Since it’s Thanksgiving and a day devoted to family events rather than modeling, I will indulge in a very small personal note.
I happened recently to be looking at some old magazines at a neighbor’s house, and among his stacks were copies of Science magazine, the publication of the American Association for the Advancement of Science or AAAS. Back when I was on the faculty at Carnegie Mellon University in Pittsburgh, I was a member of AAAS and received Science weekly. It covers every nook and cranny of the world of science and engineering research, and many of the professional articles are opaque to any but those in the article’s particular field. But they also have news relating to research and research funding, which was the main value to me.

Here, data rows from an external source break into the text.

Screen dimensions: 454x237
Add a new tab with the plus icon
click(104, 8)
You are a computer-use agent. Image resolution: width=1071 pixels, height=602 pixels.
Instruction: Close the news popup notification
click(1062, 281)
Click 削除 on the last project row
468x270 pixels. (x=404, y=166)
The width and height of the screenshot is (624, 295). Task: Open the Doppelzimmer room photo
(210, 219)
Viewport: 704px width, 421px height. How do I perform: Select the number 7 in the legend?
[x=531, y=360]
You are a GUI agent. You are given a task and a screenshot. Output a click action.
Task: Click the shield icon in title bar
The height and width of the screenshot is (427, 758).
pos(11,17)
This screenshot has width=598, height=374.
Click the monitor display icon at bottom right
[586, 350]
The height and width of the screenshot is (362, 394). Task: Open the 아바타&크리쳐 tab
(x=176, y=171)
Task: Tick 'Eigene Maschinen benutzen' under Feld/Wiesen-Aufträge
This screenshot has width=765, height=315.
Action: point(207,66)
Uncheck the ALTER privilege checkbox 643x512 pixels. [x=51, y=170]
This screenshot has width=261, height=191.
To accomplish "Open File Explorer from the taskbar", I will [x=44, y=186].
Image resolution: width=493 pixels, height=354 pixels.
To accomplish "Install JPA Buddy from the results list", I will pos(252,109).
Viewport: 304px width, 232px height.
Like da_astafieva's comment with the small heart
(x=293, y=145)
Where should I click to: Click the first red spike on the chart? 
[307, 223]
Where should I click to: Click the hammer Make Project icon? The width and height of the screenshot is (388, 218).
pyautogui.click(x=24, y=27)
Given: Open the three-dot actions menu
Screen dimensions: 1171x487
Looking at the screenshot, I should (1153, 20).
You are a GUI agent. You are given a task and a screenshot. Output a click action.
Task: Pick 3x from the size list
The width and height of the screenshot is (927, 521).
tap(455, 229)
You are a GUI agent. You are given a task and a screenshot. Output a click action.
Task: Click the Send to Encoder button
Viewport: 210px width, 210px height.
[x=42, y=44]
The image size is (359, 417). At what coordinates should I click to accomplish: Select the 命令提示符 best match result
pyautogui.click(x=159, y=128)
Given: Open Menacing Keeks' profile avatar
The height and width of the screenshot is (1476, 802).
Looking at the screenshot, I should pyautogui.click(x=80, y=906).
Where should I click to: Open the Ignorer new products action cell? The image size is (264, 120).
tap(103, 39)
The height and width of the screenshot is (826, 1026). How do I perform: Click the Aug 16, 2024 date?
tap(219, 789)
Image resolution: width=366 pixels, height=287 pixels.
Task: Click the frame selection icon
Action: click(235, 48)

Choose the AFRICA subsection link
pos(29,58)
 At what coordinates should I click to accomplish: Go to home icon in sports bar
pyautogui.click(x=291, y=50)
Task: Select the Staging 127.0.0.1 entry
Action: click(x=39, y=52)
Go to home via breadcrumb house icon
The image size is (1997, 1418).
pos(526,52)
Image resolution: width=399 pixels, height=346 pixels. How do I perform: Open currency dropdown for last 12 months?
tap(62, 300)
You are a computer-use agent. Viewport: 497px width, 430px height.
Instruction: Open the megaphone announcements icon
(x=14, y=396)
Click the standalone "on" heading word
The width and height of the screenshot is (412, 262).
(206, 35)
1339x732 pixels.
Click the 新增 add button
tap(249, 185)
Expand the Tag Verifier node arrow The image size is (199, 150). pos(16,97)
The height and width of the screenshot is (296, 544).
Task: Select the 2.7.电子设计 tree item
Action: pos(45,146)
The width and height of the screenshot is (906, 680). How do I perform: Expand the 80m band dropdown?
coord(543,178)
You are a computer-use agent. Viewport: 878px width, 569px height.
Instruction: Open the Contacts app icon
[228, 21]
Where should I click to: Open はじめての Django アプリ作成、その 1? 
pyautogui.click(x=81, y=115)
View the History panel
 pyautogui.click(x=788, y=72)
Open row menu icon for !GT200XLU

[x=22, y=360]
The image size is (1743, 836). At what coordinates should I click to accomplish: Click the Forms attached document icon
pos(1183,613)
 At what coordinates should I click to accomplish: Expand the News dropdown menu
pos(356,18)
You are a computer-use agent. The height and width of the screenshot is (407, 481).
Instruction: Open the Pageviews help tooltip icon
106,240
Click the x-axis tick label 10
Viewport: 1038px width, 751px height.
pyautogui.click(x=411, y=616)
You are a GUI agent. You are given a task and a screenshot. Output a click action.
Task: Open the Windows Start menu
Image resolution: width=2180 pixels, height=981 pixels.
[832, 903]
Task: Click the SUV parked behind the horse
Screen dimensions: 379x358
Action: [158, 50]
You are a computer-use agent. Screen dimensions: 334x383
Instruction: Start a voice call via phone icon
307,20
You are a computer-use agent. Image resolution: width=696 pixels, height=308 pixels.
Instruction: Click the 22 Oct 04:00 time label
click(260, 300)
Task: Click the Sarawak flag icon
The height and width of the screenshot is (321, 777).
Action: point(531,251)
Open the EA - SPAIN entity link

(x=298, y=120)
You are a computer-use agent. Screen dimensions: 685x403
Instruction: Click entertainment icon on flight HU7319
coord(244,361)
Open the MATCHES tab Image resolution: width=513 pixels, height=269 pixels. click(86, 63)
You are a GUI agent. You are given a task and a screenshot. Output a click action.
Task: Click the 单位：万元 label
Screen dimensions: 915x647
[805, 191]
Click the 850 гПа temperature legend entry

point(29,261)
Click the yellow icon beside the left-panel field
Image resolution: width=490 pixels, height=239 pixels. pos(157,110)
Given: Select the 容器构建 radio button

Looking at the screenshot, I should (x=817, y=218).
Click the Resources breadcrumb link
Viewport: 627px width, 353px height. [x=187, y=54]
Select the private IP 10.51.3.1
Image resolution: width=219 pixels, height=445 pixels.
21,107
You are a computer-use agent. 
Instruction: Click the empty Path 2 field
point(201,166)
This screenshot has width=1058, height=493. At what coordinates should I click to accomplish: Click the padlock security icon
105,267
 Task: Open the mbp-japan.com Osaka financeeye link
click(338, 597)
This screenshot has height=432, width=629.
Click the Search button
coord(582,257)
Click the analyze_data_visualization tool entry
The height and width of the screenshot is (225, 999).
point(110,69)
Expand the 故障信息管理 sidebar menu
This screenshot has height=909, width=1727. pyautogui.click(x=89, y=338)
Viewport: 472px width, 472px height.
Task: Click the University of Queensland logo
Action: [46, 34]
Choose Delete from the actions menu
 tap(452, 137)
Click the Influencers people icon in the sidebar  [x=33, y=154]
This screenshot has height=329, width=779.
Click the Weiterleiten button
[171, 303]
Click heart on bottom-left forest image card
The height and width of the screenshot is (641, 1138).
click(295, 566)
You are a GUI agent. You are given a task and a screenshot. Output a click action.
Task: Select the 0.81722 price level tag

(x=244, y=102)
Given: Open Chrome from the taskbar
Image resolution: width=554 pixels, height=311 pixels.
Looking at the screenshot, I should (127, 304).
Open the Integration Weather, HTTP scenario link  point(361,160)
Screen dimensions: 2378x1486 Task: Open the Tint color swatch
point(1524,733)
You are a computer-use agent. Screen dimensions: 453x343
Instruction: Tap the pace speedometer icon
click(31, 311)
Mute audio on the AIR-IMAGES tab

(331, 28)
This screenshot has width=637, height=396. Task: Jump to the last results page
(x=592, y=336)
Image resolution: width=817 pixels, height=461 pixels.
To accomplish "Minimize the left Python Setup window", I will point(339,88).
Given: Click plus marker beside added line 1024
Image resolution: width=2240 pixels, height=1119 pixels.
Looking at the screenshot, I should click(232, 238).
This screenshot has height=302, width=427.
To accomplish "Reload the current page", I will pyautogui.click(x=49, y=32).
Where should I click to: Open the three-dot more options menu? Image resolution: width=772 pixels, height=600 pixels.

It’s been years since I had any reason to even look at a copy of Science, much less continue to belong to AAAS, so looking at old issues was kind of nostalgic. But I happened to pick up one from the late 1960s, and boy, did it take me right back to my days as a graduate student. Why? On the back cover was an ad for the Siemens transmission electron microscope, the model 101, that I had learned on when I was a student. Here’s the ad (click to enlarge if you want to read the text):
This shiny instrument was advanced for its day, though rapidly outpaced by new Japanese electron microscopes that were making major strides in both capability and ease of use. I will never forget peering into those little apertures at the bottom of the column, near the model’s left hand in the ad, and trying to interpret what I saw.
But after receiving my Ph.D. and moving into a job in industry, I soon was able to make use of a JEM-100B microscope, produced by JEOL in Japan (originally standing for Japan Electron Optics Laboratory, but eventually the initials became the official corporate name). What a revelation! Suddenly I went from a ham-handed beginner who could barely make the instrument do what I wanted, to a skilled and capable microscopist. By no means an expert, mind you, but definitely capable. I actually began to enjoy transmission electron microscopy or TEM. And as I’m implying, it really wasn’t me making a giant improvement, it was a case of a far easier to use and more capable instrument.
But it was just seeing this ad, with the unmistakable image of the Siemens TEM, that took me back to those days, both good and bad. Today there are immensely better TEM instruments, but I’ll never forget my struggles with the Siemens Model 101.